The supply chain is broken—and it’s not likely to get fixed, at least not as we know it.

It may comfort gun control advocates to know that, in the words of one industry spokesperson, “5.56 ammunition for an AR-15 used to be about 33 cents a round. Now you’re looking at closer to almost a dollar a round.” Blame it on a failed supply chain, and blame that failure on the Trump administration since things began to unravel with the trade war with China. Granted, writes Rickards, it was a mistake to admit China into the World Trade Organization in the first place, and in any event, “stretching supply chains to reach cheap labor in China exponentially increases the risk of adverse outcomes on the way.” The author argues persuasively that the supply chain suffers other weak points. Though it has always been with us, its so-called scientific management has not, and innovations such as just-in-time inventory invite disaster when they run off track. Combine such disasters with stacked-up shipping containers, truckers not moving loads because they’re busy protesting pandemic restrictions, and hoarding behavior, and your local Costco begins to look like East Berlin.
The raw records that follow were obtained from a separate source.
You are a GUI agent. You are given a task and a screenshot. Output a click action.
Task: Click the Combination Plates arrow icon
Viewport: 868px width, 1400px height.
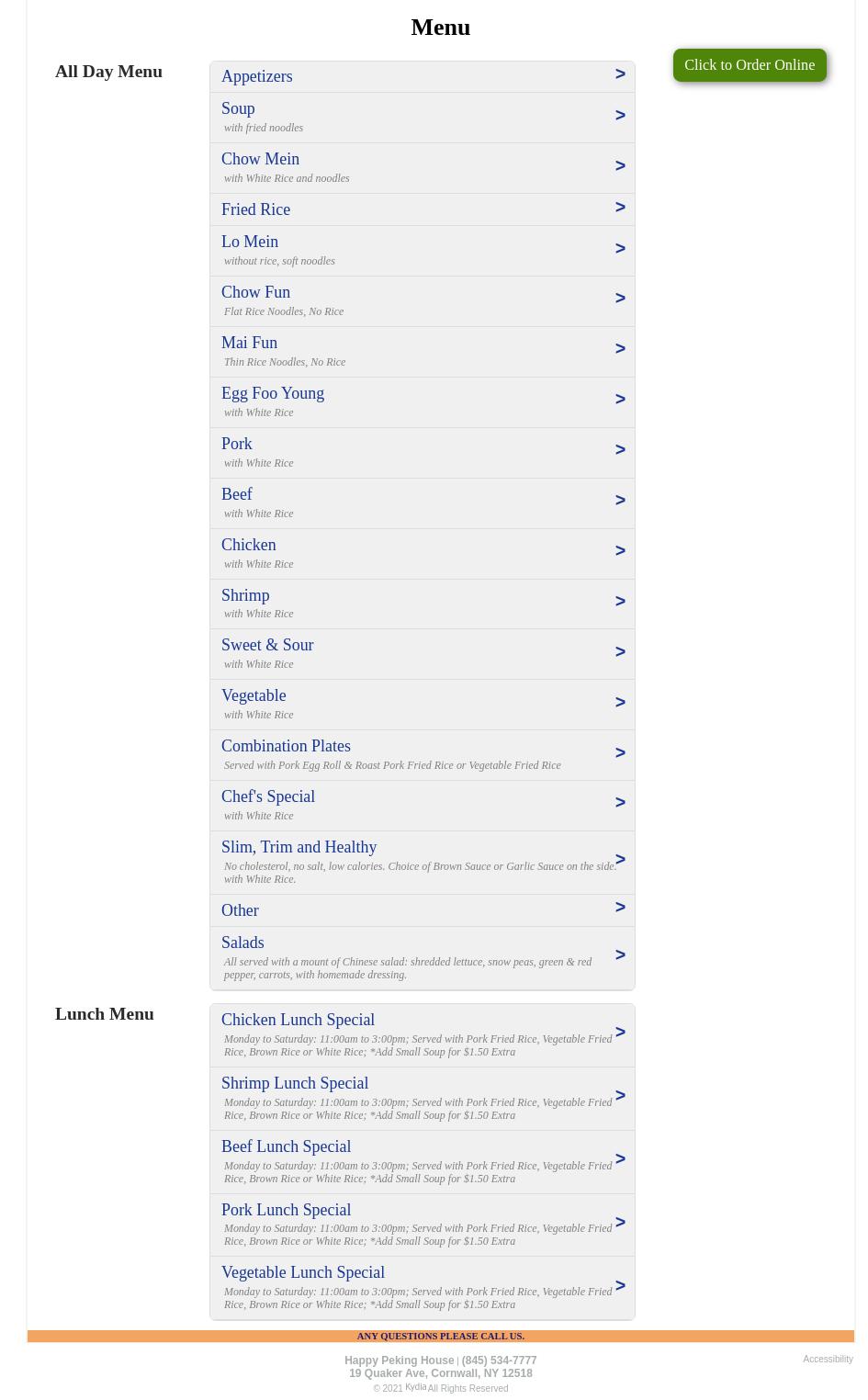[620, 753]
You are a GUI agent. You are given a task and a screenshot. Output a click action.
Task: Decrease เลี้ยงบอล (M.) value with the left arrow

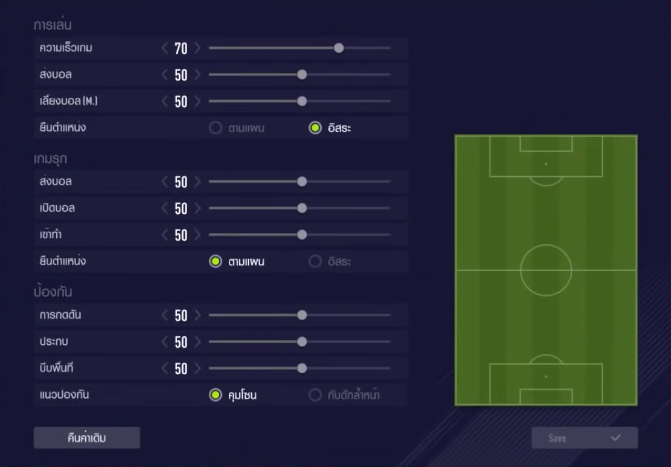tap(165, 101)
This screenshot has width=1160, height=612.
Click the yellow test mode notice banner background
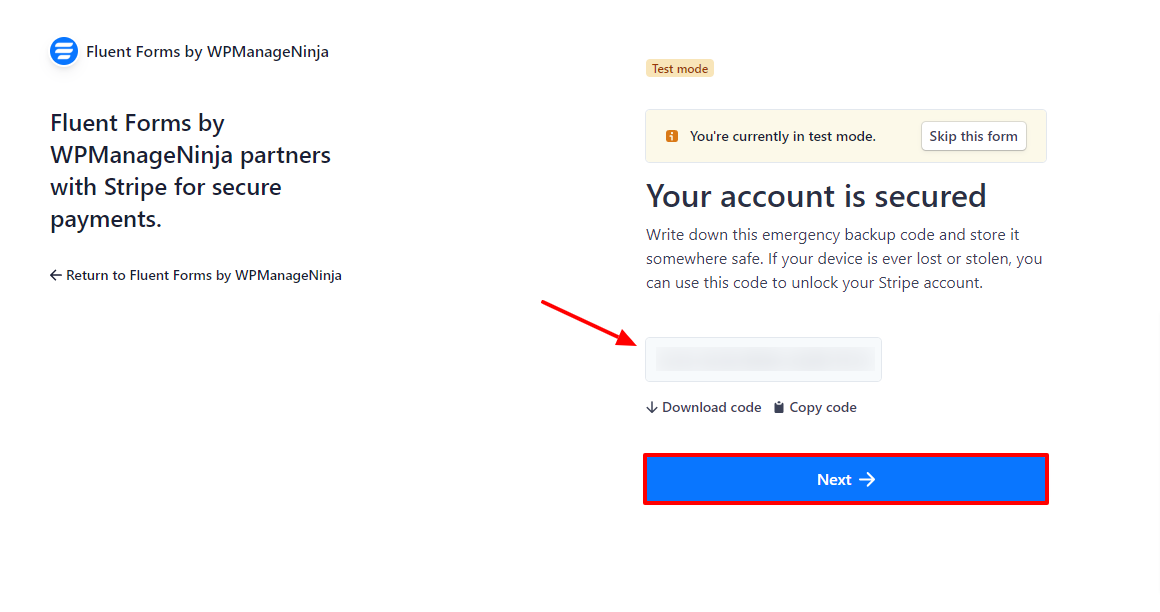[846, 136]
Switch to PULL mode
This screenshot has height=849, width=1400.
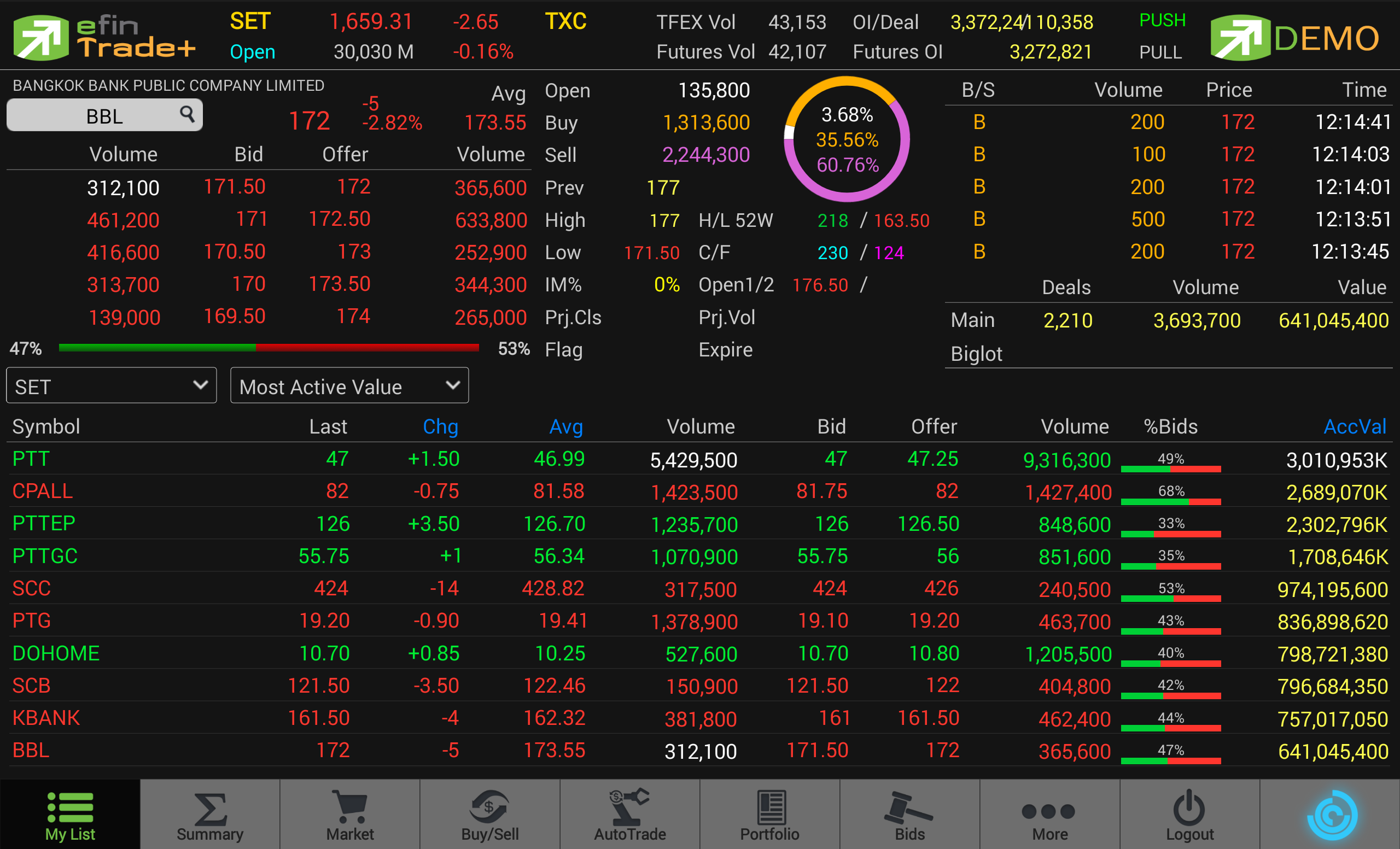[x=1160, y=52]
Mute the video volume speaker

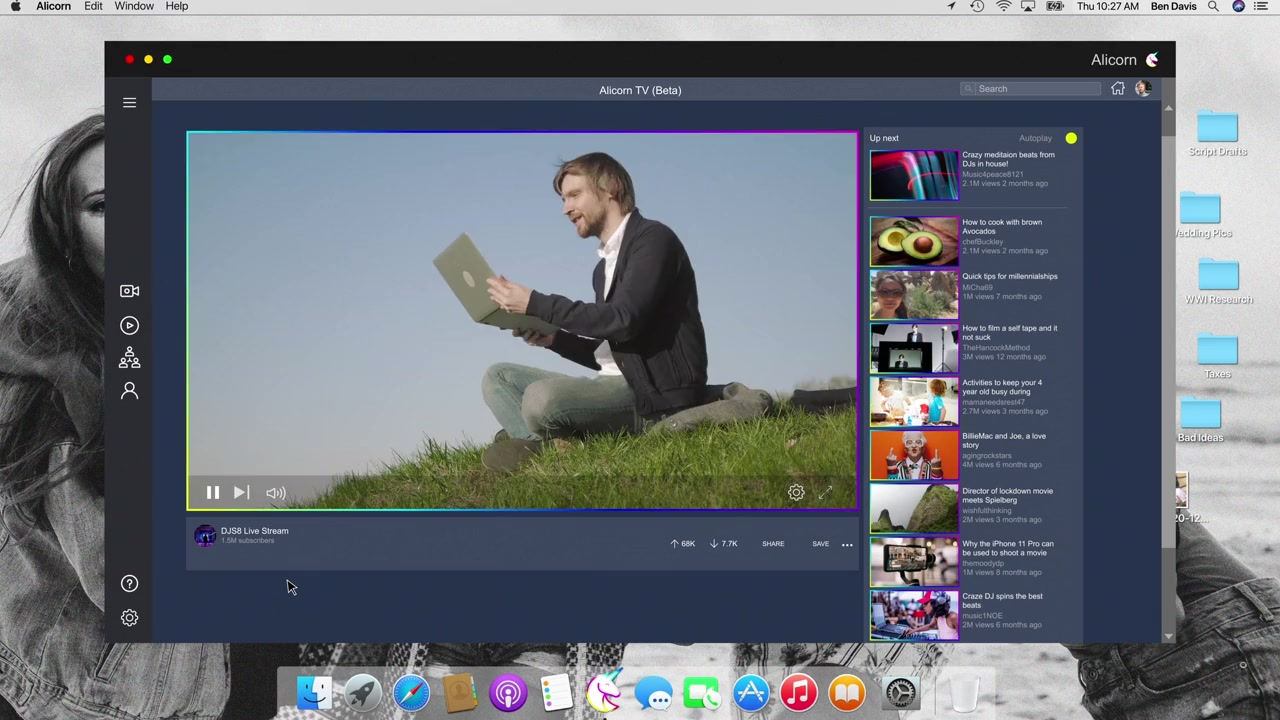275,493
What’s more, writes Rickards, our current bout of inflation is a direct result of supply chain disruption, and it’s likely to get worse before it gets better—and might even become deflationary in the end. Given that “Apple works with suppliers in forty-three countries on six continents to source the materials and parts that go into an iPhone,” it’s essential to get things right. Rickards offers an eminently sensible (though costly and surely difficult) solution. Remove regimes such as China and Iran from the global “College of Nations,” establish a “Supply Chain 2.0” that “involves bringing commodity inputs and manufacturing back to the United States and allied countries,” limit trade to “trusted partners,” and rebuild the economy from scratch.

An alarming but not alarmist book that deserves serious attention from economists and policymakers.